Less spit, more polish

7th January 2005, 12:00am

Share

Less spit, more polish

https://www.tes.com/magazine/archive/less-spit-more-polish
As China prepares to enter the year of the rooster next month, Renata Rubnikowicz finds out what has changed in the 20 years since she first visited. Catch the new year celebrations at half-term, or try a tour at Easter.

Twenty years ago this month, a friend and I boarded a train from Hong Kong into a China that was gradually turning its face outwards, yet where only 12 cities were open to foreigners. We began the long ride north squashed between people carrying orange trees, the Cantonese new year symbol.

Everyone smoked constantly and spat often, sipping weak tea from mugs endlessly refilled from the hot-water urns in each carriage. Every couple of hours attendants mopped the rubbish and spittle from beneath our feet.

Above, red paper banners warned against carrying fireworks - essential for Chinese new year celebrations. The smokers stuffed their fireworks into the overhead racks and puffed away beneath them. My copy of China Daily said trains had been known to blow up at this time of year. But, after days of travelling, we made Peking, as we called it, safely.

Recently I returned, on a comfortable Air China 747-400, sipping Great Wall red wine, with no one smoking or spitting.

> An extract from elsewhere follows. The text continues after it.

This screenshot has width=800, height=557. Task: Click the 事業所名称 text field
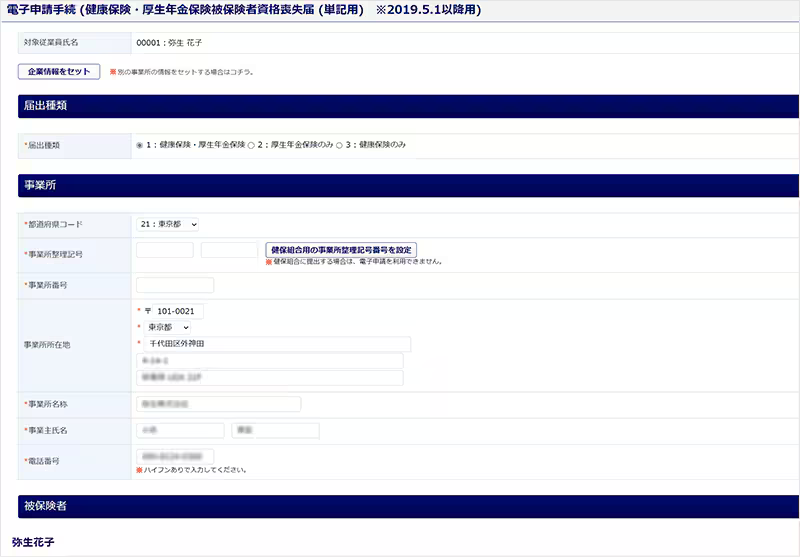point(218,404)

Arriving at Beijing’s new airport after an eight-and-a-half-hour flight, I find the route to the city centre lined with skyscrapers. In 1984, the rush hour meant massed bicycles in coal-scented morning air; now, new cars jam the wide thoroughfares and new homeowners use natural gas.

“The government changes but, whether socialist or capitalist, Mao’s portrait still hangs in Tiananmen Square,” says my guide, Ann Lee. The embalmed body of the architect of the 1949 revolution still attracts long queues. Opposite his mausoleum, a clock on the wall of the National Museum ticks away the days until the Olympic Games open in Beijing in 2008.

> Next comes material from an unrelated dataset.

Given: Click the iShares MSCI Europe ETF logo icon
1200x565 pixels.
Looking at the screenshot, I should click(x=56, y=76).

Everywhere there are signs of preparation, although many projects are already finished. The restoration of the Forbidden City continues, but the Starbucks inside its walls has not yet been removed.

As I am wondering how to bring up the subject of June 4, 1989, Ann Lee reads my mind. She was an English teacher then, and tells me how sad she is that one of her students, “kind of naughty but very smart”, was one of those killed when the tanks rolled into Tiananmen Square to crush democracy protesters. Now the masses are tourists, most of them Chinese: buying kites and Mao watches in the square; gasping at the huge sandalwood beams of the Temple of Heaven, and having a grand day out in the grounds of the Summer Palace.

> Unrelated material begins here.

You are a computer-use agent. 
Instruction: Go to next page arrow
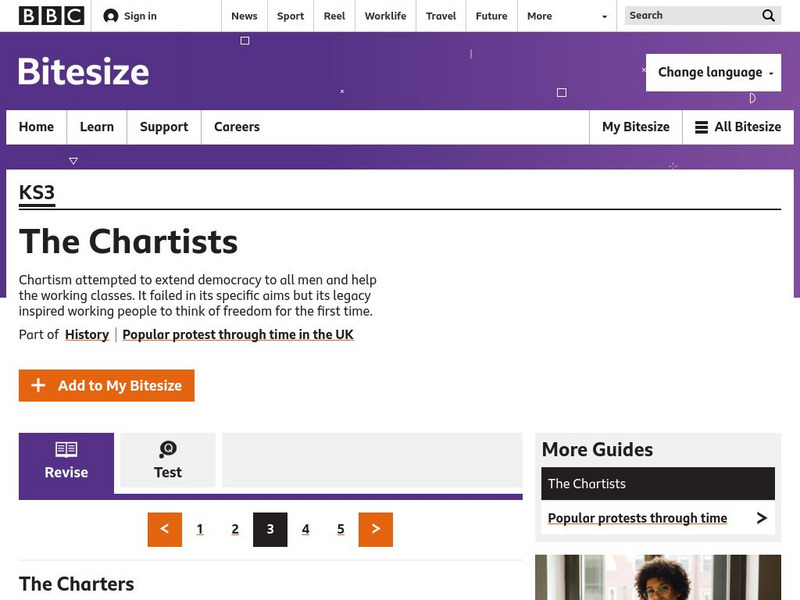coord(375,529)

This is where people gather in impromptu groups to practise their tai chi, ballroom dancing or jiving. You can join in and give everyone a laugh. A gang of many more than four sing opera, experts twirl ribbons in elegant shapes or play keepy-uppy with feathered shuttlecocks. Older people write poems on the pavement with giant brushes.

Twenty years ago skaters crowded the frozen lake here, the fun on their faces contrasting with their severe Mao suits. These days, even among the groups of elderly people from the countryside walking along the top of the Great Wall in the winter sunshine, there are no Mao suits; they wear matching baseball caps instead. When these pensioners were born in the 1930s, country people were still binding the feet of baby girls. Now, young women in kitten heels stride along the stones laughing into their mobiles.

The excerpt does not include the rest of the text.